> Aim of the exercise
In the article about the mother in the film, why does the writer say most people would choose to trust the authorities rather than seek justice themselves? Answer in one to three sentences.

> Provided text
◇ ◇ ◇ ◇ ◇

The Film About A Mother Raising Hell For Justice Is The Story You Need Right Now

What happens when the legal system is unable to bring justice to a horrible crime? Would you stay home and wait or would you go out and do something?

What would you do if something terrible happened to someone you love but justice never came? This is a story that’s been repeated millions of times around the world, and yet the idea of going through something like that is so unimaginable to me, that I can’t help but wonder what I would do in that situation. Would I go after the person responsible and get justice with my own hands, or would I trust the authorities to do their job? What would you do? Just think about it for a moment. It's really difficult, right? Now, most people would probably go for the second option, since that's what we’re taught to do: trust the system. But what happens when there's no way to find the person responsible? This is precisely the premise that the movie Three Billboards Outside Ebbing, Missouri explores.

◇ ◇ ◇ ◇ ◇

> Data extract
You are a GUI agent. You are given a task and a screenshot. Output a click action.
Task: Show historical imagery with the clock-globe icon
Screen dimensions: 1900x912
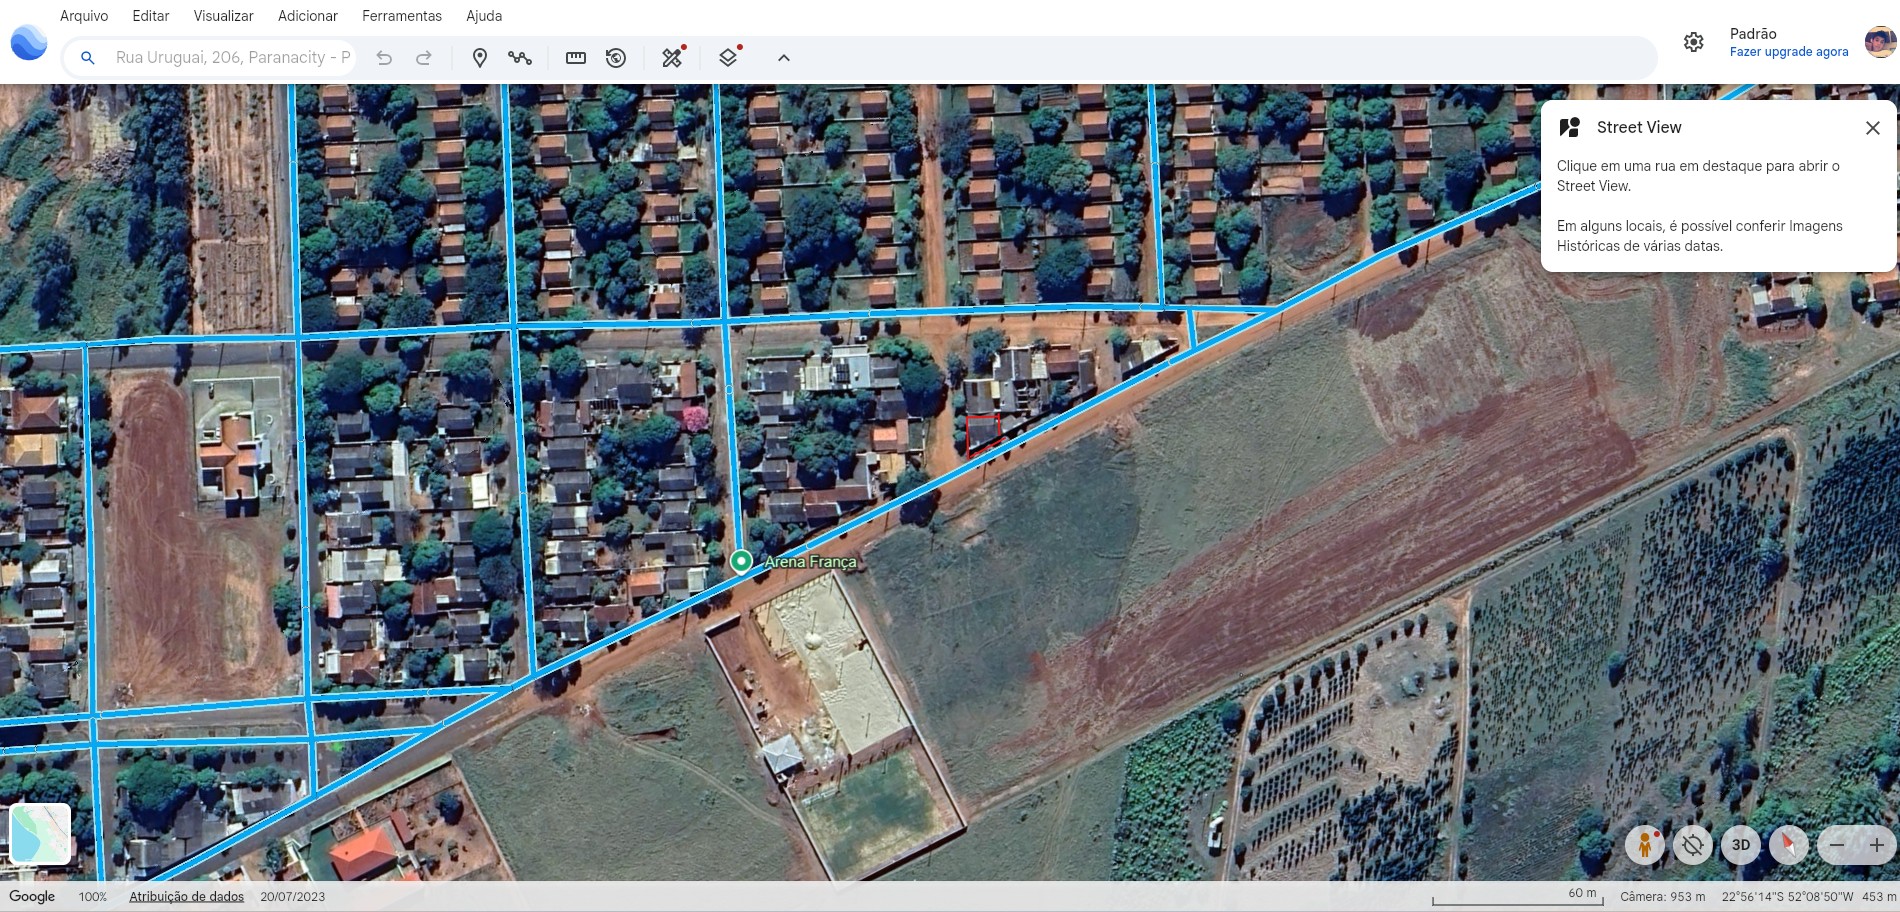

◇ ◇ ◇ ◇ ◇

> Result of the exercise
The writer says most people would likely choose to trust the authorities because that is what we are taught to do: trust the system.